Although George and his two brothers were born in Southsea the family had only lived in Portsmouth since the mid 1890s. Their father was George E. Seavers and he was born at York in 1860 whilst their mother Mary E was born at Gosport in 1868. They were probably married in 1893.
George E Seavers presumably met Mary in Portsmouth but there is no evidence to suggest why he may have been there. The 1881 census shows him working as a footman in Brighton and living in his step-father's household. He is absent from the 1891 census. During the following decade he married Mary and fathered three boys, George (b. 1894), Albert (b. 1897) and Arthur (b. 1900). At the 1901 census he was working as a 'Billiard Marker' and the family were living at 6 The Friary on Lennox Road in Southsea.

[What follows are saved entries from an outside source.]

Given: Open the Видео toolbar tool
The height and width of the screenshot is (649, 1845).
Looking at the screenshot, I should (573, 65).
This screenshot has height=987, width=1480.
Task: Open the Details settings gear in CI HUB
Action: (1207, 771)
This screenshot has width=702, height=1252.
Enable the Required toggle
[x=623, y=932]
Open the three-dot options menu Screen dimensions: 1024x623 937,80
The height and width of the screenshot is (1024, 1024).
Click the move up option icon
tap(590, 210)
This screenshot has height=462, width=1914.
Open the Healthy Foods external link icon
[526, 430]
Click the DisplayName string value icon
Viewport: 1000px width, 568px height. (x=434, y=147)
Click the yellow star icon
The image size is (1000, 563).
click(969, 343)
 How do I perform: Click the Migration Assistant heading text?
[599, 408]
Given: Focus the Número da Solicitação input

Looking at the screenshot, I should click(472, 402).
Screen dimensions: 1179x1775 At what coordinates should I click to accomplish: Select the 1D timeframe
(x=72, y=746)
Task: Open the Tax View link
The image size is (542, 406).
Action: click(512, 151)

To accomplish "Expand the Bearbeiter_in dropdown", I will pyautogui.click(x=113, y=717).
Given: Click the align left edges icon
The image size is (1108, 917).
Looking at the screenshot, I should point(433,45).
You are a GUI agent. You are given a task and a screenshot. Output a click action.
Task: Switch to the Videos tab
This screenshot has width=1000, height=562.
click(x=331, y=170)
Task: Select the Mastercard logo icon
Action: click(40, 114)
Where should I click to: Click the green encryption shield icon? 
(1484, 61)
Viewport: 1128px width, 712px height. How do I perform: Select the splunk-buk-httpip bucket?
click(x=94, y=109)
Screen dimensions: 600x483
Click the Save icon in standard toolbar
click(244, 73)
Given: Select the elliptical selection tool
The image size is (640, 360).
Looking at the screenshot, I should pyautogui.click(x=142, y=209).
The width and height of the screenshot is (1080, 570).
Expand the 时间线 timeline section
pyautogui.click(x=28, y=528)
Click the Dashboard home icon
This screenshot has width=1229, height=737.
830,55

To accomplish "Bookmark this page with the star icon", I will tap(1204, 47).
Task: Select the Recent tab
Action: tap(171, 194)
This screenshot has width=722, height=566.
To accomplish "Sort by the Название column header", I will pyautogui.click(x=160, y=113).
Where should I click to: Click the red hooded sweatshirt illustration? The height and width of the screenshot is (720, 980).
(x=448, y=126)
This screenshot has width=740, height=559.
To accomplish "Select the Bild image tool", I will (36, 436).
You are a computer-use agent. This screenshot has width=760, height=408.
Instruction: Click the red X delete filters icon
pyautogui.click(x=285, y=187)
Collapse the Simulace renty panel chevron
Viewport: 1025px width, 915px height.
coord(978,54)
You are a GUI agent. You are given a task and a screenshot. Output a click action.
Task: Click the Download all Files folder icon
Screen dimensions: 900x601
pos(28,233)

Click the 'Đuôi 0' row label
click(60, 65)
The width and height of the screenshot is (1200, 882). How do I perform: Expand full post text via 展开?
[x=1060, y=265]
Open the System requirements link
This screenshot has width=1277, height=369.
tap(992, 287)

The family were still at The Friary for the 1911 census but George E was not present as he had died in 1903.
Nothing is known of George's early life apart from his attendance at St. Jude's School. He would have been 19 years old at the outbreak of the Great War and may have volunteered as early as September 1914 when the 14th Battalion of the Hampshire Regiment began enlistment. The regiment did not leave England for France until March 1916. George died less than four months later in July 1916.
The Commonwealth War Graves Commission (CWGC) lists Private G Seavers (15481), Hampshire Regiment, died on 01/07/1916, age 21. Buried in the St. Vaast Post Military Cemetery (Grave Ref: III.K.9.). Son of George and Mary E. Seavers, of 31, Beatrice Rd., Southsea.
George Seavers is also remembered on the WW1 Cross at St. Jude's Church and on the Cenotaph. He is not listed in the 'National Roll of the Great War'.